WHAT IS EXPECTED
Up to and including the line that contains "Viewport: 800px width, 549px height.", write out every line of the entries exactly, beginning with the first. Omit the pictures.

RECORDED INFORMATION
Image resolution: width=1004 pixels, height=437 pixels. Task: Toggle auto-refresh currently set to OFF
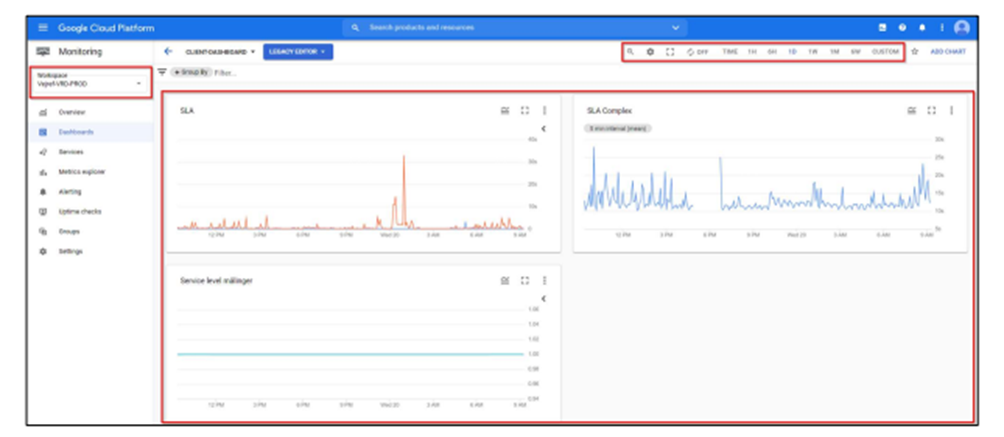coord(697,51)
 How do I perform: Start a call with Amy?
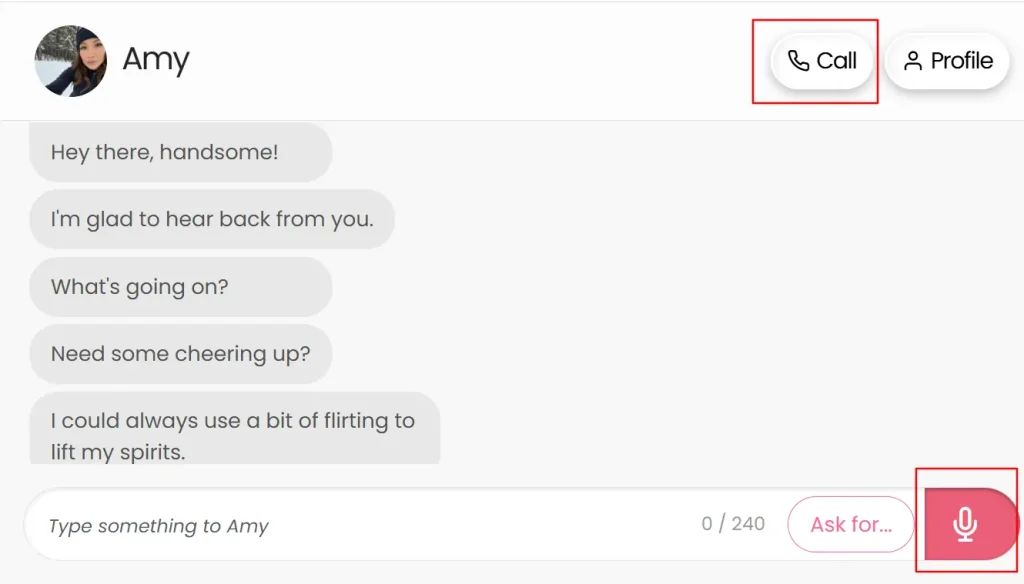coord(822,61)
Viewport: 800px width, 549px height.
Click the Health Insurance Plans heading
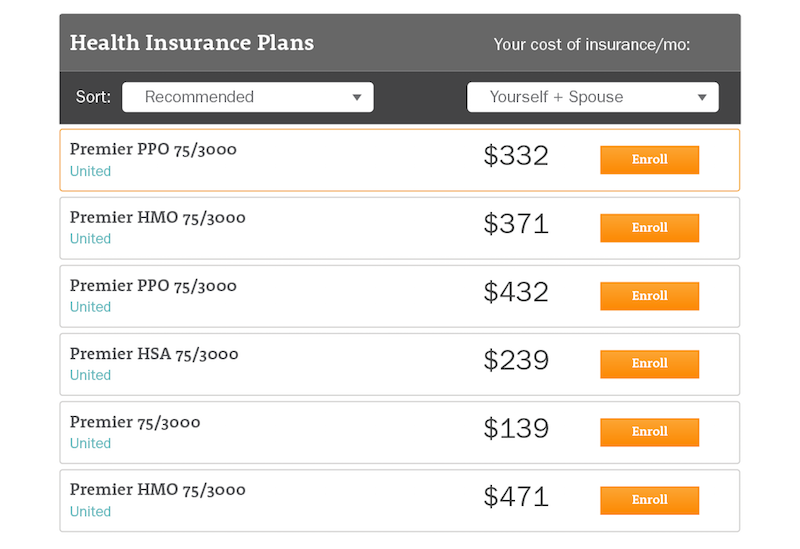pyautogui.click(x=191, y=43)
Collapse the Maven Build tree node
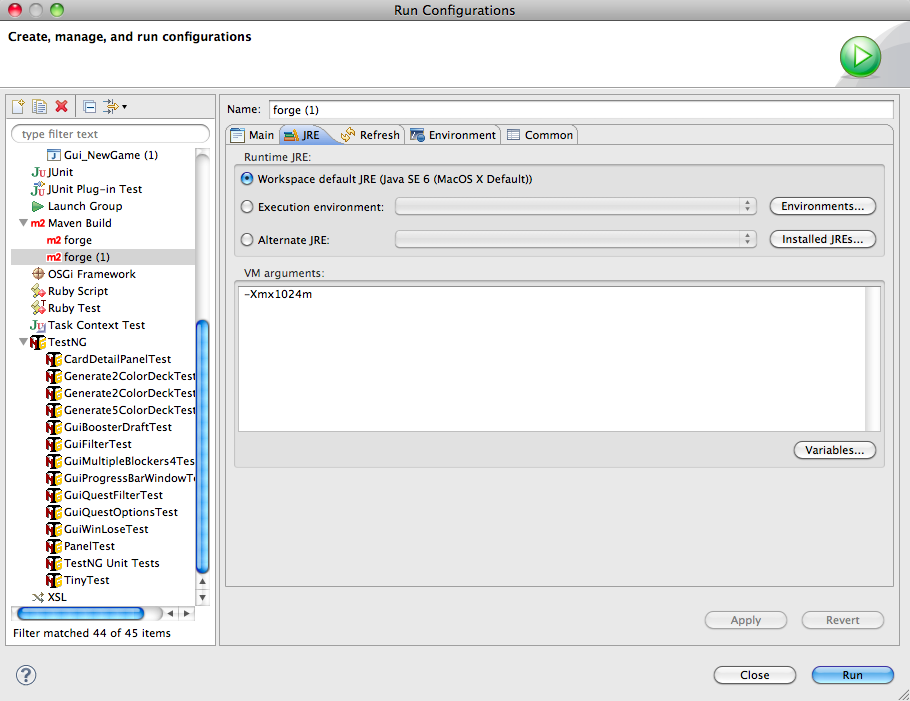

EXPECTED ANSWER
Image resolution: width=1004 pixels, height=437 pixels. Task: Toggle auto-refresh currently set to OFF
coord(697,51)
 How do I perform: Start a call with Amy?
coord(822,61)
Viewport: 800px width, 549px height.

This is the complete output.